QFlux - A Quantum Computer Dynamics Package
QFlux contains various protocols for performing quantum dynamics simulations with quantum devices. Each submodule contains object implementations for these protocols as demonstrated in a publication, as well as comprehensive tutorial notebooks designed to help users understand, implement and build upon various simulation techniques for studying quantum dynamics using quantum computer frameworks. The tutorial implementations are provided in Python, using Jupyter Notebooks to offer detailed explanations in both markdown and code comments.
QFlux: An Open-Source Toolkit for Quantum Dynamics Simulations on Quantum Computers. Part I – Building Intuition and Computational Workflows
QFlux is an open-source Python framework for simulating quantum dynamics in chemical systems across classical and quantum platforms. It unifies wavefunction propagation, Lindblad and generalized quantum master equations, operator splitting, and variational quantum algorithms in a modular, reproducible architecture. Part I presents the theoretical foundations, software design, and scope of QFlux, positioning it as both a research and teaching platform for hybrid classical–quantum simulation.
QFlux: An Open-Source Toolkit for Quantum Dynamics Simulations on Quantum Computers. Part II – Quantum Circuit Implementations for Closed Quantum Systems
This tutorial introduces practical algorithms for simulating real-time quantum dynamics on qubit-based hardware using QFlux. Molecular and spin Hamiltonians are mapped to Pauli operators and quantum circuits, with observables extracted via measurement or the Hadamard test. New methods include the Quantum Split-Operator Fourier Transform and a variational time-evolution scheme. Benchmarks demonstrate accurate, noise-resilient simulations on near-term devices.
QFlux: An Open-Source Toolkit for Quantum Dynamics Simulations on Quantum Computers. Part III – State Initialization and Unitary Decomposition on Qubit Registers
Part III provides an implementation-focused guide to quantum state preparation and unitary synthesis for n-qubit systems in QFlux. It covers recursive multiplexor and uniformly controlled rotation methods for state initialization, and extends them to full unitary decompositions using Givens rotations, cosine–sine, quantum Shannon, and Walsh decompositions. The tutorial links linear-algebraic factorizations to hardware-efficient circuits with explicit gate-count scaling.

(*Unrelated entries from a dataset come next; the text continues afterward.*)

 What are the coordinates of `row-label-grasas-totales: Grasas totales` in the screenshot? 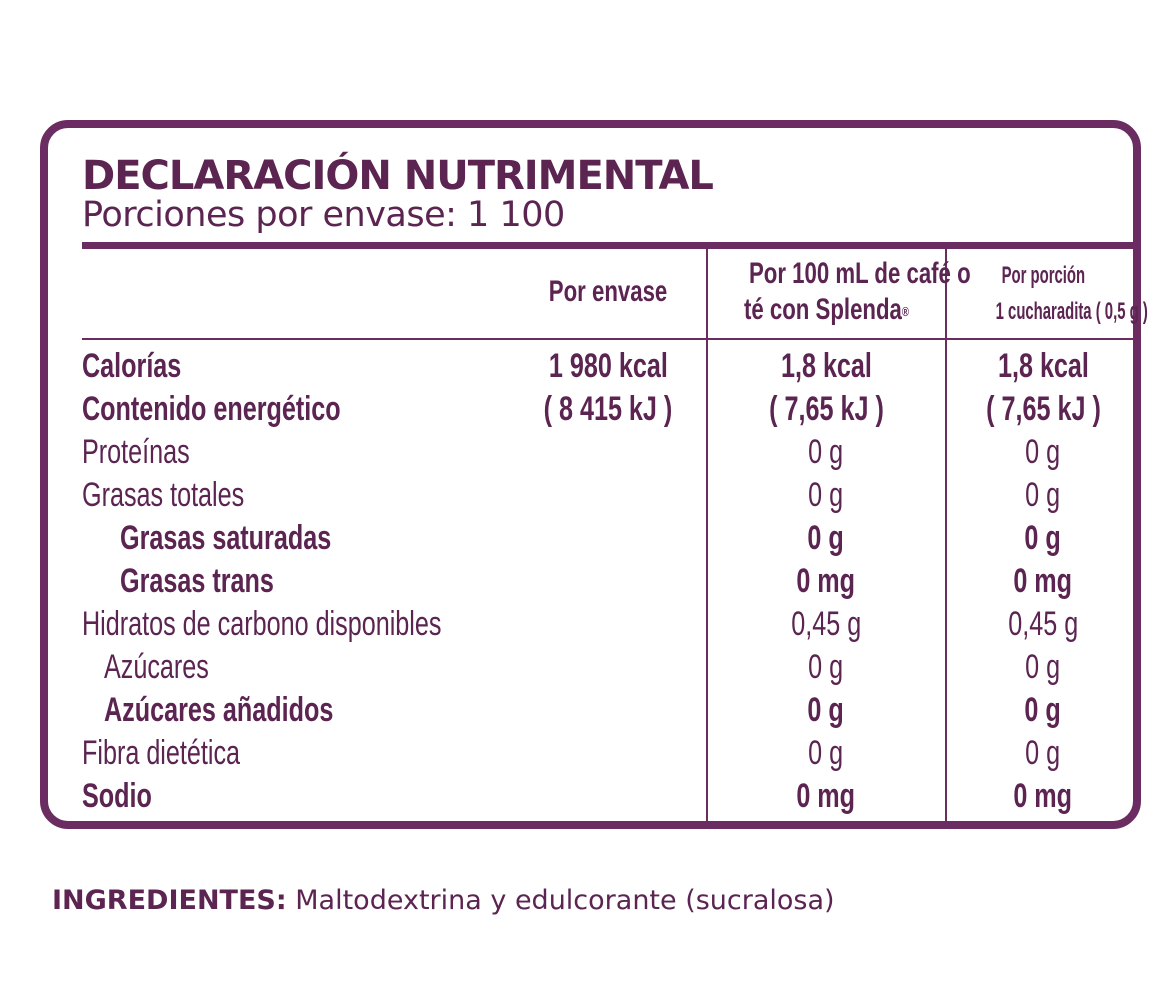 It's located at (164, 495).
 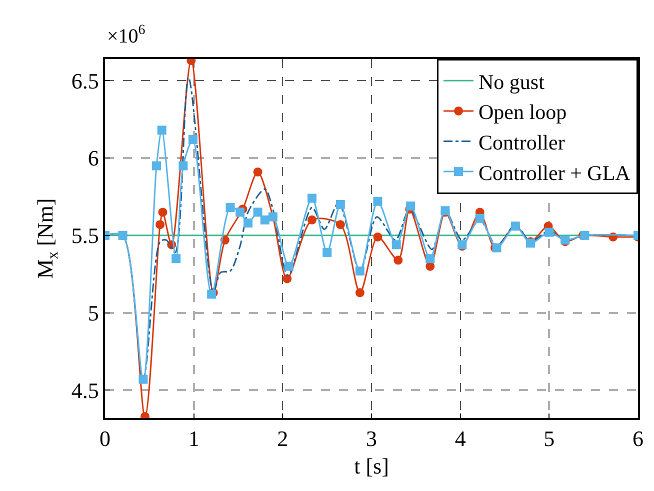 What do you see at coordinates (460, 439) in the screenshot?
I see `x-tick-label: 4` at bounding box center [460, 439].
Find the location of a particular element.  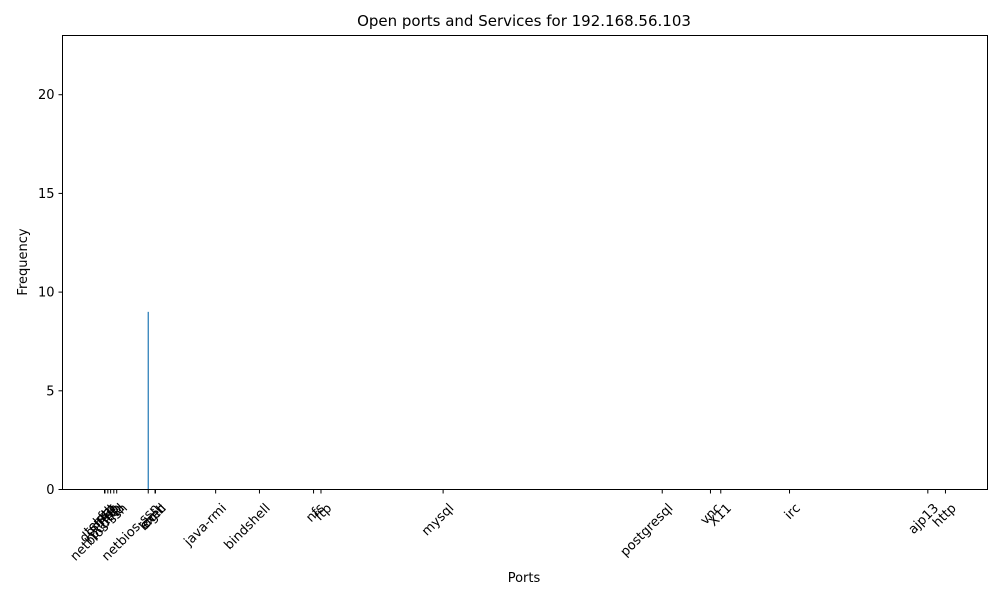

x-tick-label: mysql is located at coordinates (438, 520).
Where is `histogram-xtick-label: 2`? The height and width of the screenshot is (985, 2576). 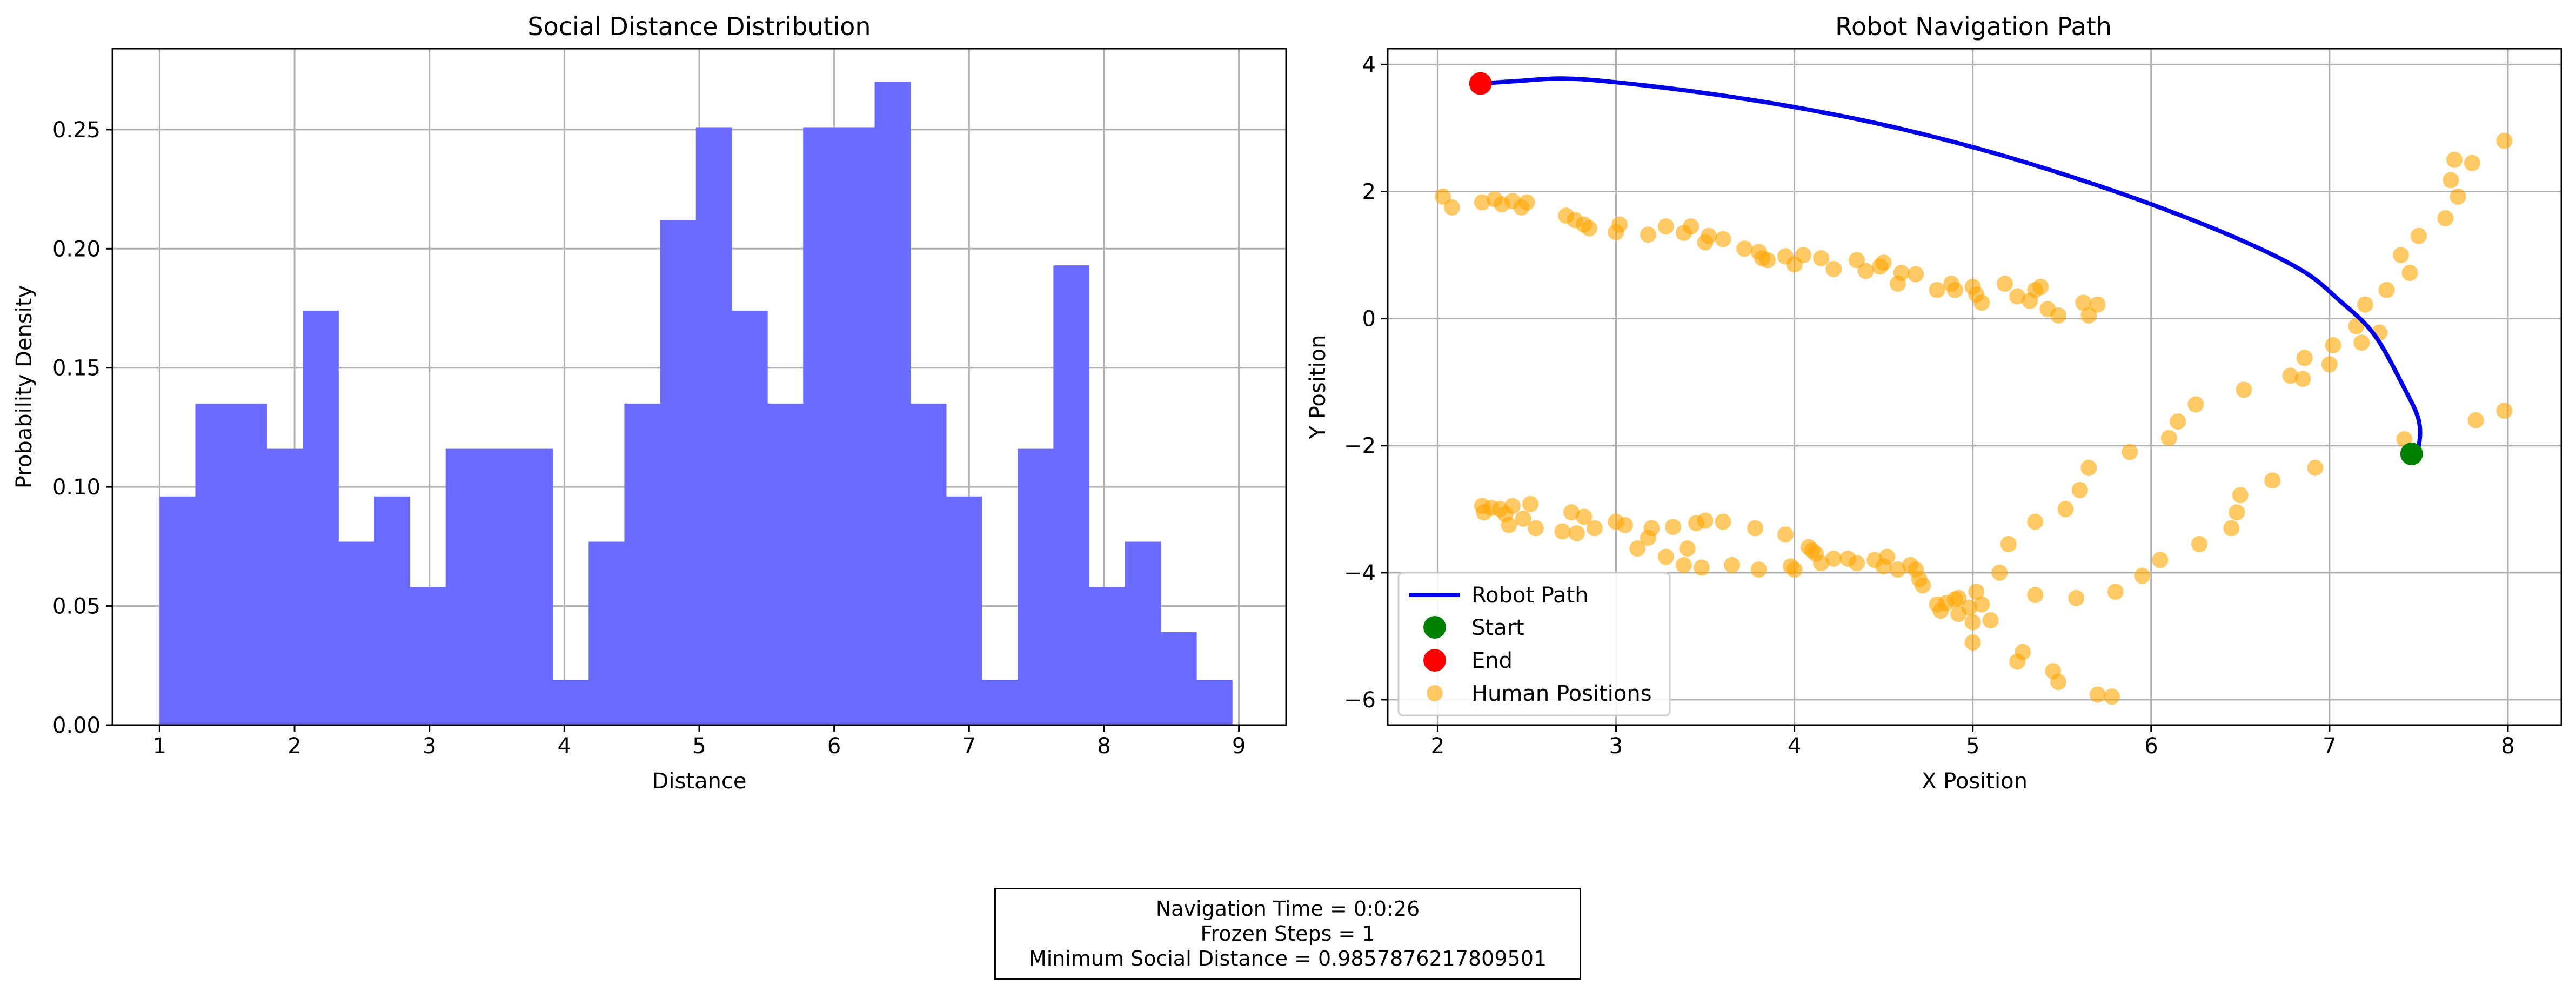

QFlux: An Open-Source Toolkit for Quantum Dynamics Simulations on Quantum Computers. Part IV – Dilation Method for Open Quantum Systems
This installment extends QFlux to open quantum systems governed by non-unitary dynamics. Using the Lindblad master equation, it shows how dissipation, decoherence, and environmental effects can be modeled and simulated for spin systems and chemical double-well potentials. The tutorial introduces dilation techniques that embed open-system dynamics into enlarged unitary spaces, enabling execution on quantum hardware and laying groundwork for more advanced treatments.
QFlux: An Open-Source Toolkit for Quantum Dynamics Simulations on Quantum Computers. Part V - Adaptive Variational Quantum Algorithms for Open Quantum Systems
Part V introduces adaptive variational quantum algorithms for simulating open-system dynamics within QFlux. Using the qmad module, the tutorial walks through workflows for solving the Lindblad equation with adaptive ansätze. Applications include the amplitude-damping channel and the Fenna–Matthews–Olson complex. Methods such as unrestricted adaptive variational quantum dynamics and stochastic Schrödinger trajectories provide hands-on insight into dissipative simulations.
QFlux: An Open-Source Toolkit for Quantum Dynamics Simulations on Quantum Computers. Part VI – The Generalized Quantum Master Equation
This tutorial focuses on non-Markovian open quantum dynamics described by the generalized quantum master equation. Leveraging the Nakajima–Zwanzig formalism and the Sz.-Nagy dilation theorem, QFlux embeds memory-dependent, non-unitary evolution into unitary dynamics suitable for quantum simulation. Using the spin–boson model, the tutorial connects theory to executable workflows for studying finite-temperature and memory-driven quantum processes.